On New Year's Day 2015, at the height of the Antarctic summer, a helium-filled balloon rose into the air, carrying an instrument called SPIDER on a mission to explore how the universe formed. Drifting through the stratosphere about 116,000-feet above the Earth, SPIDER's six cameras collected data that will enable us to look for the characteristic signature of gravitational waves generated in the early Universe.
For me and my team of graduate students and postdoctoral researchers, the balloon launch was the culmination of years of work — about eight, to be exact — and is the product of the efforts of an incredibly dedicated and talented group of individuals. Our team included graduate students, postdoctoral researchers and faculty members from Princeton, the University of Toronto, Case Western Reserve, Caltech and the University of British Columbia. The project was funded largely by a grant from NASA, as well as significant support from the David and Lucile Packard Foundation.
SPIDER is an extremely complex payload, involving autonomous attitude control, pointed star cameras, sub-Kelvin cryogenics, and superconducting detectors. You name it, SPIDER has it. Achieving our science goals requires that each of these subsystems works properly—without any one of them, the science will be compromised.
Ballooning is hard. Really hard. Nobody should ever do anything on a balloon, unless you have to. The team—especially the graduate students and postdoctoral researchers—worked with little tangible reward to design and build an experiment that can extend the horizons of our knowledge to, quite literally, the beginning of time. Then, in a matter of less than a minute, this product of their hopes and dreams, sweat and blood, is violently flung off the end of the launch vehicle and begins its ascent to the edge of space.
But a profound benefit of balloon-borne experiments is that the instrument won't suffer from the noise generated by the Earth's atmosphere. As a result, our receivers are about five times more sensitive than they would be if they were on the ground. That means that one hour of observing in space is as good as a whole day on the ground, all things being equal.

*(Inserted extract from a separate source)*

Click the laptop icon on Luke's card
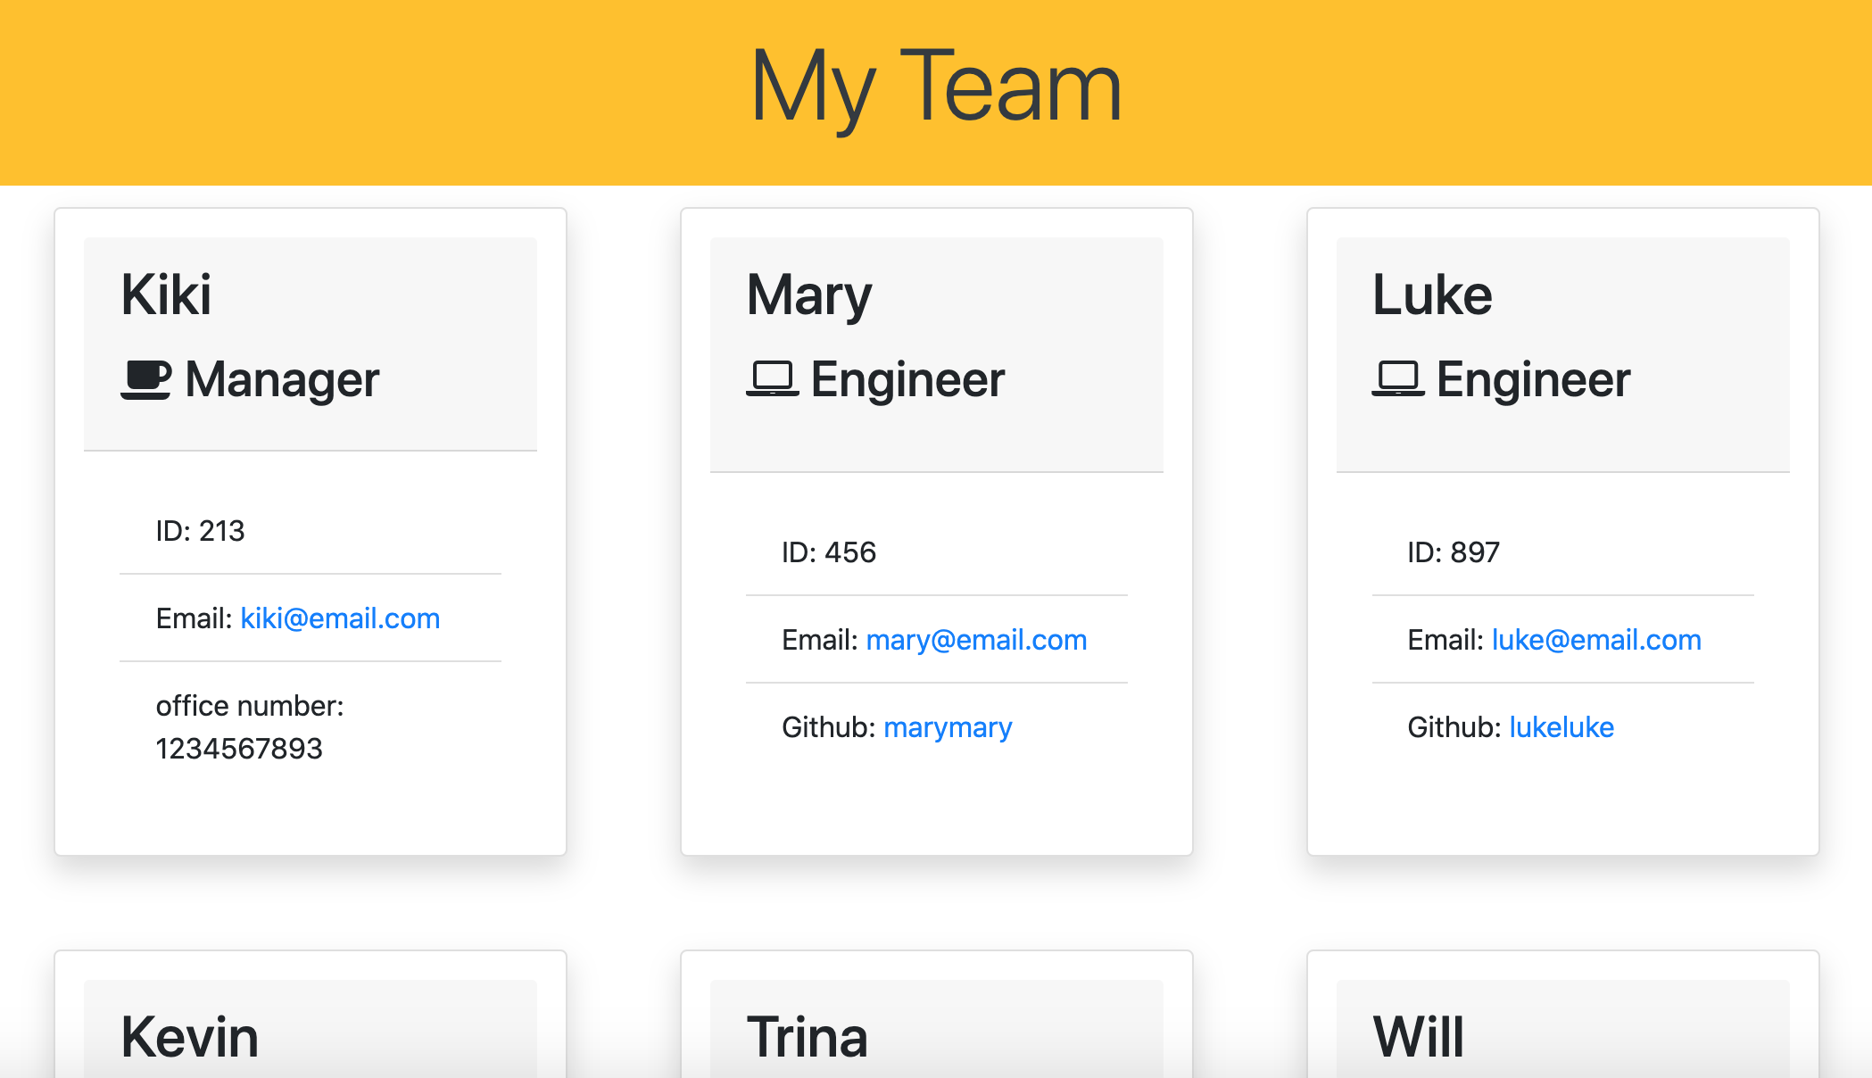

The blog posts below chronicle this journey, from our arrival last October at McMurdo Station, a research center in Antarctica operated by the National Science Foundation, to our recent efforts to recover SPIDER's data after landing. During our months on the ice, members of the team recorded their experiences, which included rebuilding SPIDER (she'd been disassembled for her ocean voyage to Antarctica), preparing her for launch, monitoring her progress and watching anxiously for signs that she made a safe landing.
Our team of Princeton bloggers included graduate student Edward Young, graduate student Anne Gambrel, post-doctoral research associate Jon Gudmundsson and associate research scholar Zigmund Kermish.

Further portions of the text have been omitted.